I’ve noticed I’m starting to question myself.  Maybe I don’t know what I thought I knew.

Even outside work, not only am I challenged and questioned all the time, I get unsolicited advice.  All the time.  As if I know nothing.  About anything.  It gets very tiresome.  And, of course, the implied insult is very … angering.

No one ever asks for my opinion.

No matter how good my arguments, no matter how much supporting evidence I present, I have no influence whatsoever.  Over anything.

I have to prove myself over and over and over and over.  Reputation doesn’t exist for women except as a bitch or a slut.  So I can never let my reputation for good work precede me; I can never rest on my record: in every situation, I have to start over, proving my competence.  It used to be … assumed.  That I was competent.

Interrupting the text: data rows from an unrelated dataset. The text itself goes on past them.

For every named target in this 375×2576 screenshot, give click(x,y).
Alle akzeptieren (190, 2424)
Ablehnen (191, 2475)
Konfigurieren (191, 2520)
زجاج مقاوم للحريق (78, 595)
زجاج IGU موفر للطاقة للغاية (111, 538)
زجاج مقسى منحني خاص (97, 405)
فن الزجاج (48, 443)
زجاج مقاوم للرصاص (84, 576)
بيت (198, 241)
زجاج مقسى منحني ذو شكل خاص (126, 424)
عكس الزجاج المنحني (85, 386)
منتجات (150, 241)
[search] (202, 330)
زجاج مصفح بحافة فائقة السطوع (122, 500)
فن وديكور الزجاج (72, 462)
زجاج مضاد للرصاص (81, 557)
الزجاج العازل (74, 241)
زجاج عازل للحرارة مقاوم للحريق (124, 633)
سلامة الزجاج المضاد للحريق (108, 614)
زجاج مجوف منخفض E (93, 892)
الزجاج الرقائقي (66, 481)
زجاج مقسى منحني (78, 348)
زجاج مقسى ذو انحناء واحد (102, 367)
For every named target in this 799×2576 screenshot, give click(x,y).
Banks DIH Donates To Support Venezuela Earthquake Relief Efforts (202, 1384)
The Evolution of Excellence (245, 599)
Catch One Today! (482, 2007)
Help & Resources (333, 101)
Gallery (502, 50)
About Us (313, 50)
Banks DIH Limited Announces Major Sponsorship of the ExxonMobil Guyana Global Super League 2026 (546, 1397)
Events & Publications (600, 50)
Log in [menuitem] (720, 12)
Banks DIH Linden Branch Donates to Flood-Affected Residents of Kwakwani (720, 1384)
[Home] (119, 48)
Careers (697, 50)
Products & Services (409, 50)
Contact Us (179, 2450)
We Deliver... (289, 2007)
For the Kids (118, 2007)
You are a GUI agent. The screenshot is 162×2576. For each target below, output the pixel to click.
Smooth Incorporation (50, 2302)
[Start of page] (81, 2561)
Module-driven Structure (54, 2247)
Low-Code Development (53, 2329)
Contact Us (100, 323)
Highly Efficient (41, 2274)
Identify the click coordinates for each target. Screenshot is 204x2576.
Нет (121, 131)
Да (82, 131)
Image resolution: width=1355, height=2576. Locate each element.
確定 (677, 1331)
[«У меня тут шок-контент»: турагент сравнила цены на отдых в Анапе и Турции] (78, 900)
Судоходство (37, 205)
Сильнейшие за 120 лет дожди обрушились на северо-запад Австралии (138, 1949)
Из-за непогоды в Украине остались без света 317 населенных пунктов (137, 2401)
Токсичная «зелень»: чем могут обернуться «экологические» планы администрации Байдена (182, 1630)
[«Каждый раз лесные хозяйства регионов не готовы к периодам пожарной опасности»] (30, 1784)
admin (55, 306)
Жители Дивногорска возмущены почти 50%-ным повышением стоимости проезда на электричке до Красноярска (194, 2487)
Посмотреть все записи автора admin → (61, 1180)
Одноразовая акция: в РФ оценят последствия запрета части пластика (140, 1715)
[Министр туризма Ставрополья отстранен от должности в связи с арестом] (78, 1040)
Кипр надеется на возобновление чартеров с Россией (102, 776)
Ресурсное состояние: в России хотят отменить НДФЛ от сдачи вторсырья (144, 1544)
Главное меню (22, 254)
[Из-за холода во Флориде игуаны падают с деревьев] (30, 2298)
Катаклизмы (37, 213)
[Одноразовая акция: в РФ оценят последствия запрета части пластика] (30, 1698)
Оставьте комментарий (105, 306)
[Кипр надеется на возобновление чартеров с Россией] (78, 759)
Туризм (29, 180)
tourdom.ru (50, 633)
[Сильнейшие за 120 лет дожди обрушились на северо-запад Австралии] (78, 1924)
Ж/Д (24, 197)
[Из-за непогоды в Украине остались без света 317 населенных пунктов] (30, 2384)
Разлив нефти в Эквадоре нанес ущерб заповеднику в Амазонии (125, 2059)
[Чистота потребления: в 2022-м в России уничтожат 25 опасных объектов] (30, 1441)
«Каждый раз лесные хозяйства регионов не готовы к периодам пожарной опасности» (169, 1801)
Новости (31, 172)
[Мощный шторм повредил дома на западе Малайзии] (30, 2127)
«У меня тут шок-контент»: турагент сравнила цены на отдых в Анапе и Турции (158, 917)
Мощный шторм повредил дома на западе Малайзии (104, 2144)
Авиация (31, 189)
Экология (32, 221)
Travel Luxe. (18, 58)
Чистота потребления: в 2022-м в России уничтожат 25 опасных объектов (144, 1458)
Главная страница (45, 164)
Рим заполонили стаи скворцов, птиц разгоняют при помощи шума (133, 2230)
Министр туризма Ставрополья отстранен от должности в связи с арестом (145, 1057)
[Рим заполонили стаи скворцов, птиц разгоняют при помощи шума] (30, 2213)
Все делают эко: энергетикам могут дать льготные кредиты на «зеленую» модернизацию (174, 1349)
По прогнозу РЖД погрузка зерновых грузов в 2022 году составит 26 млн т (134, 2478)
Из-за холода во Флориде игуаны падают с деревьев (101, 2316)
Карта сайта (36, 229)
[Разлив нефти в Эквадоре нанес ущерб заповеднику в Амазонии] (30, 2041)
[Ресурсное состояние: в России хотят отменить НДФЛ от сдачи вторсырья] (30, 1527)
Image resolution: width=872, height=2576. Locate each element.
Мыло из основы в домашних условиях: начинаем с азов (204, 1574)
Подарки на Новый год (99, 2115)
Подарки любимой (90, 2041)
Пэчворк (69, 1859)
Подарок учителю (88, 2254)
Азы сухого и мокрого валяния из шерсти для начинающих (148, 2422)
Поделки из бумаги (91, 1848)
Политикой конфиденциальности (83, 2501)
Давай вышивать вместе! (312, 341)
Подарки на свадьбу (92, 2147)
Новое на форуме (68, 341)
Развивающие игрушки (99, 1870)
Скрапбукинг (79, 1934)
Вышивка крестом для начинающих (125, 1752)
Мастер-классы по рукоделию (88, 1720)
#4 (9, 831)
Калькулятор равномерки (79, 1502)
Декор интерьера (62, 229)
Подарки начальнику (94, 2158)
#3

Maybe I’m not as good as I thought.

I’ve received fewer promotions.  What am I saying, I’ve received no promotions.

When I publicize my achievements, I’m arrogant, I’m bragging.  Not to mention disbelieved.

When I ask for a raise, I’m uppity.  And so for sure no raise is forthcoming.

I swear I was doing the same quality of work as I used to, all those years.

And then when I did fuck up one day, I was fired.  Just like that.  No second chance, no allowances made for …anything.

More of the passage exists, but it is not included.